The Standard, February 7, 2024
Text: Alexandra Jones
[Photographs: Daniel Hambury/Stella Pictures Ltd]

Neuropsychopharmacologist and former government medicines official Professor David Nutt has become one of the leading scientists defending the right to psychedelic medicine for mental health. In this interview, he explains that the time to legalize is now.

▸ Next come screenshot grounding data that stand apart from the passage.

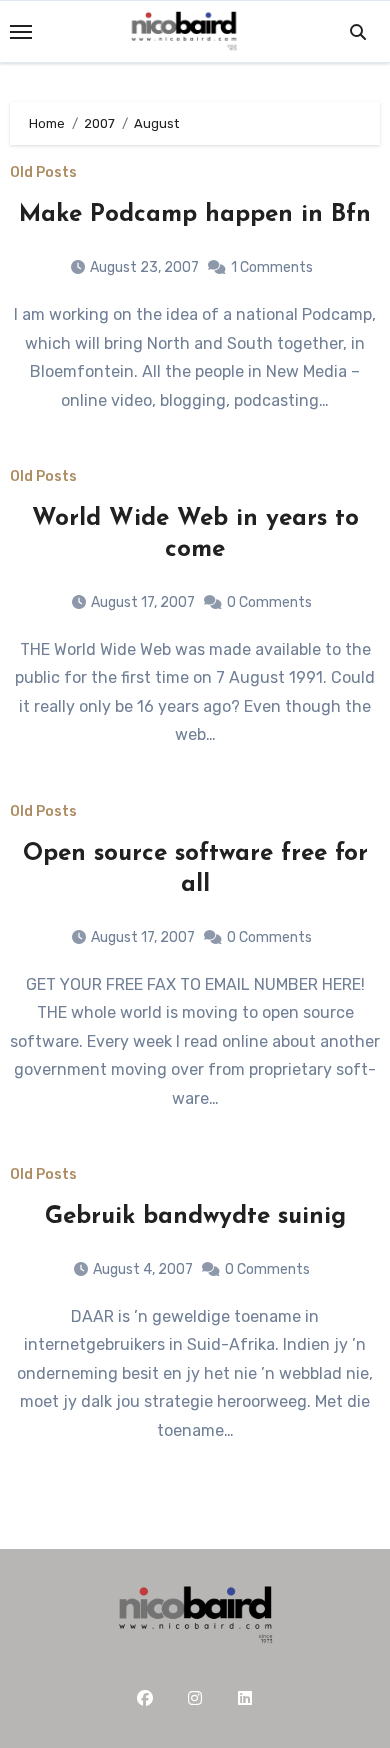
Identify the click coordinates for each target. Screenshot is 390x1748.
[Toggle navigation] (21, 32)
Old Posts (43, 173)
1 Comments (272, 267)
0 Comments (269, 602)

At the end of the photo shoot, the image reporter asked David Nutt - a respected neuropsychopharmacologist and former government advisor on medicines - if he could record a voice message. "It's for my brother, who is a great admirer of your work." Professor David Nutt obliges, with a smile on his face. Since he was removed from state office in 2009 for claiming that LSD and ecstasy are less dangerous than alcohol, Nutt has become a cult figure among young people and misfits - more recently, his status has been reinforced by his studies of psychedelic-assisted mental health treatments.

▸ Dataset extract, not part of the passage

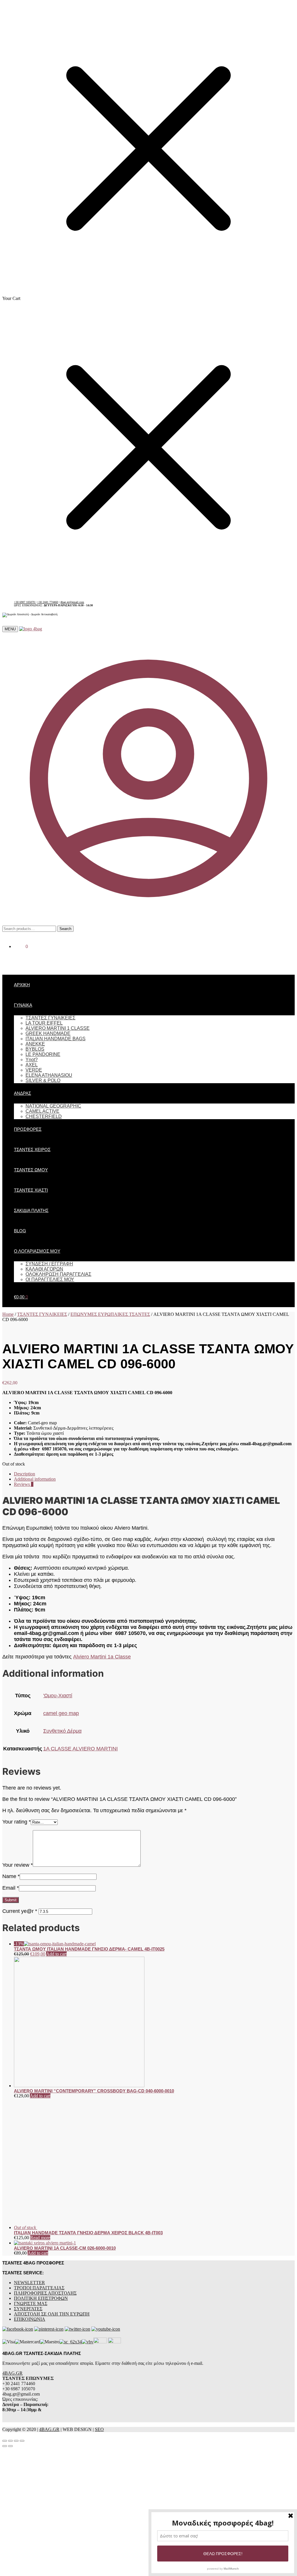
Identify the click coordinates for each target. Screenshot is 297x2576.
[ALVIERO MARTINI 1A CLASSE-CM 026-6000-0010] (45, 2116)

"I was removed by the government for telling the truth about these drugs," says the 72-year-old doctor. "Of course, everyone freaked out, because no one could say something like that. What we were taught was that LSD is a very dangerous drug and blah, blah, blah - bullshit!" Still, didn't it hurt a bit? "Yes, of course - but anyway. I'm more used to public scrutiny now."

"It's very exciting," he says. "I want people to be aware of my work with psychedelic medicine because there's no other way for things to change - there's still a long way to go. In the last 15 years, we've done a lot of groundbreaking research, we've transformed the world of clinical treatments in mental health, but there are only two institutions in Britain doing this work."

David Nutt has been working in this area since the early 2000s and his pioneering 2016 study on the effects of LSD on the brain paved the way for the new era of the psychedelic renaissance. Although the headlines oversimplify this recent area of research, it's safe to say that psychedelics - when accompanied by psychotherapy - are a valuable alternative treatment for disorders such as depression, post-traumatic stress or addiction.